Tracy is a four-year Guitar Club veteran and one of its drummers. He has been playing music ever since he was young. He started off with piano and added percussion in fourth grade, when he started playing along to tracks on his dad’s drum set.
Hernandez, also a four-year veteran, joined the chorus right away when she started middle school and sings leads and harmonies in the club.
Muehlbauer, who has a music teacher for a dad, has grown up around music. She is also a WVMS Drama Club performer and got into Guitar Club three years ago.

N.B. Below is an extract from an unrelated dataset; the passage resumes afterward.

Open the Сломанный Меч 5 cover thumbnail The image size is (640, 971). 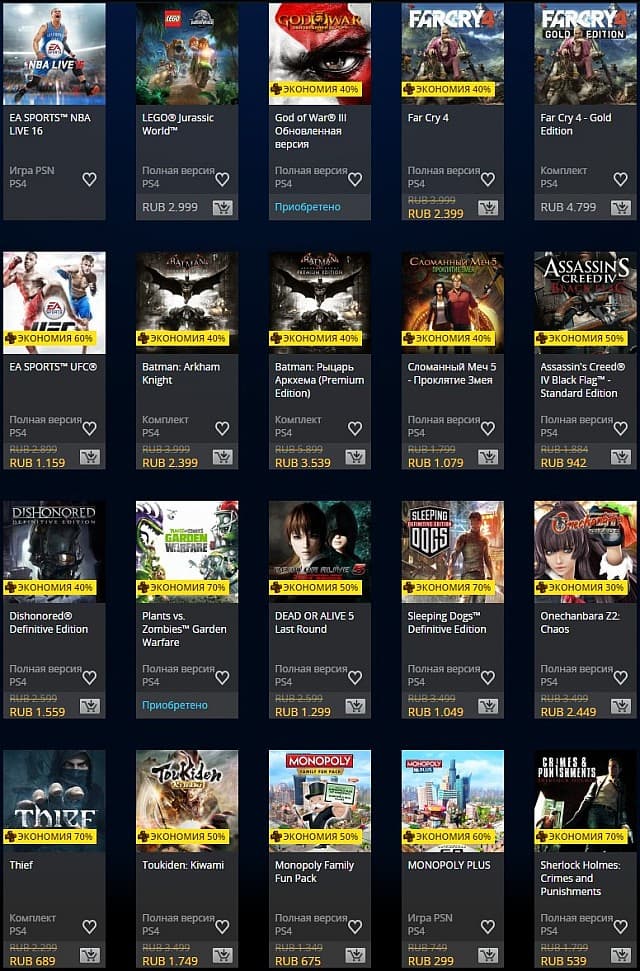tap(453, 303)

Guitar Club encourages students to be responsible, respectful collaborators. Once bands are formed from the pool of Guitar Club members and music is assigned, band members are expected to be responsible for learning their parts. Not only does that expectation help with the quality of concert performances, it helps students understand the importance of being a supportive team player — collaborator — who is respectful of other’s time and efforts.
“The advisors expect us to work on our songs outside of the club and then bring back what we learned when we have practice,” Tracy said. “So that teaches us to be dependent on ourselves, and to make sure you put in the work to get the best results for the band. Then, when you’re performing together, it just shows how all of you guys can come together and just make it sound really good!”

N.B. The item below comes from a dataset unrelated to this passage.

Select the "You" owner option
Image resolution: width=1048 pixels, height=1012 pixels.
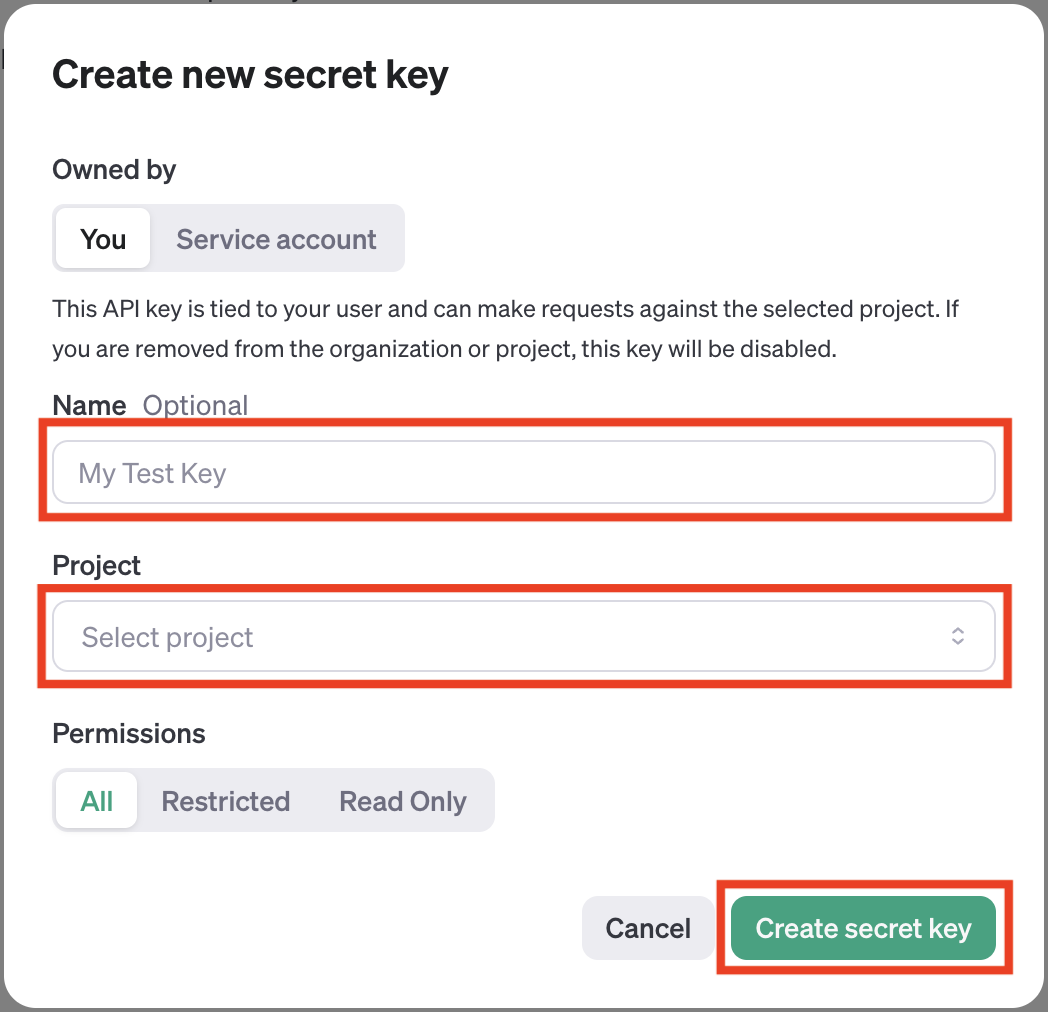coord(103,239)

“I think Guitar Club definitely teaches you to be responsible,” added Muehlbauer, “because you have to know what you’re doing and learn before your rehearsal.”

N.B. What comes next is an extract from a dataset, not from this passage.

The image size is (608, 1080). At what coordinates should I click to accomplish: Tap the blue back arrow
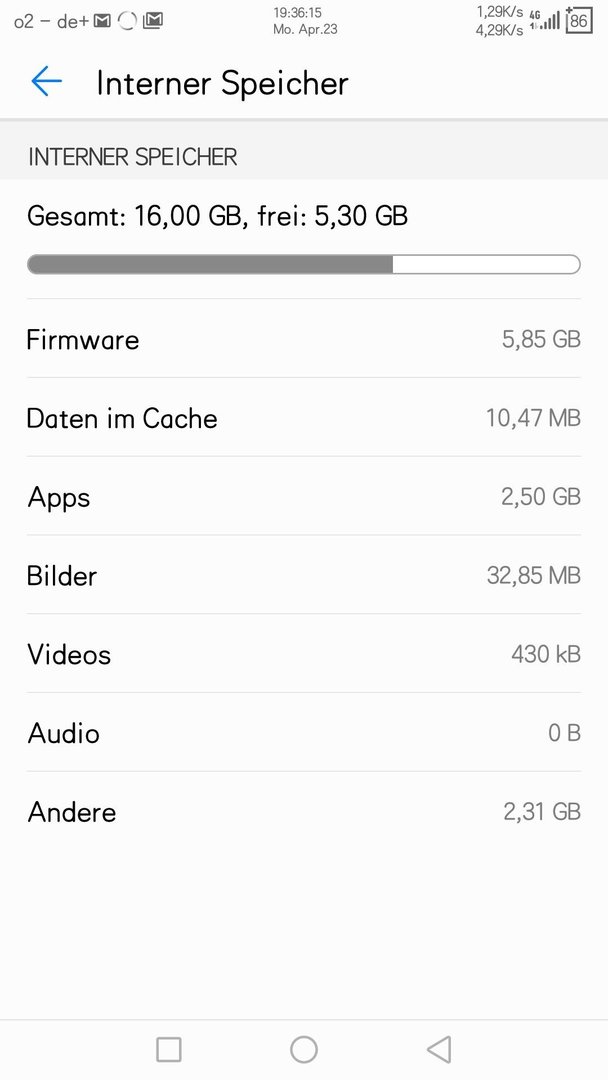(x=46, y=81)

Mesic enjoys seeing those moments of band synergy happen when the students come to Guitar Club having “done their homework.” He and Algera have fun playing along with the students, helping them pick out their individual parts by ear, but both say that the real joy comes when they finally slowly roll off their own volumes until the students are playing on their own.
“I used to liken it to taking the training wheels off,” said Mesic. “It’s so much fun playing with them on a song when their rehearsing, and then to just casually, step back and watch them take off!”
Algera said that being the advisor for Guitar Club has been a lot of fun for him, and something that he never had the chance to do as a student. “To this day, I can’t believe that we get to do this — the club, the assembly where everybody gets out of class to come down and listen to their peers play,” he said. “I’d never heard of anything like that; it’s certainly not an opportunity I had when I was in school. It’s incredible that here in Warwick, the club not only exists, but that it gets so much support from other students, the administration and other faculty, parents!”
In Algera’s first year as advisor, the club nearly sold out the high school auditorium for their annual February concert. This year, the annual concert was once again back to near capacity.
The Warwick Valley Middle School Guitar Club continues to welcome and encourage creators, collaborators, and communicators. And learning how to be in a band really is a lifelong skill that demands a mindset of lifelong learning!